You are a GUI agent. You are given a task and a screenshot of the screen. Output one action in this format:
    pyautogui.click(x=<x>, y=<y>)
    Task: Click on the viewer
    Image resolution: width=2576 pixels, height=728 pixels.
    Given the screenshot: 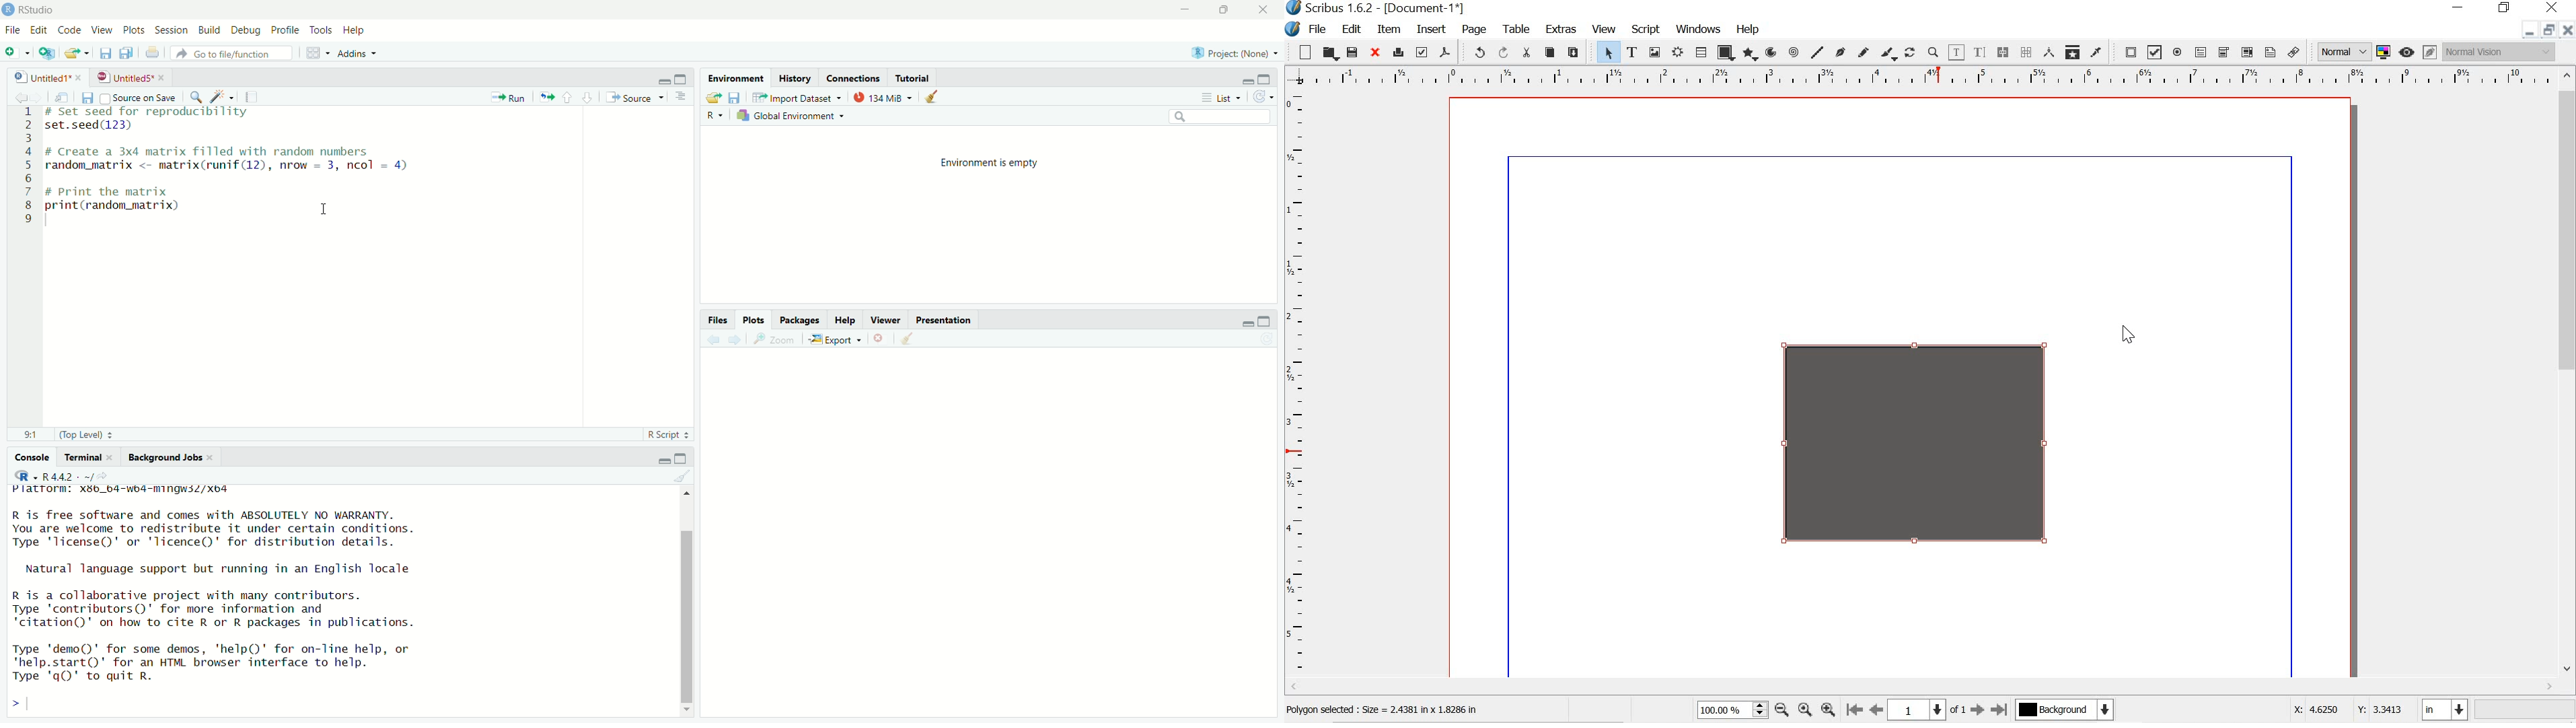 What is the action you would take?
    pyautogui.click(x=885, y=319)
##############################
■ THE EXERCISE ■
Rewrite the listing from its first line through the line containing "Image resolution: width=2576", replacing "viewer" with "sidebar" and leaving everything else unchanged.

■ FINISHED TASK ■
You are a GUI agent. You are given a task and a screenshot of the screen. Output one action in this format:
    pyautogui.click(x=<x>, y=<y>)
    Task: Click on the sidebar
    Image resolution: width=2576 pixels, height=728 pixels.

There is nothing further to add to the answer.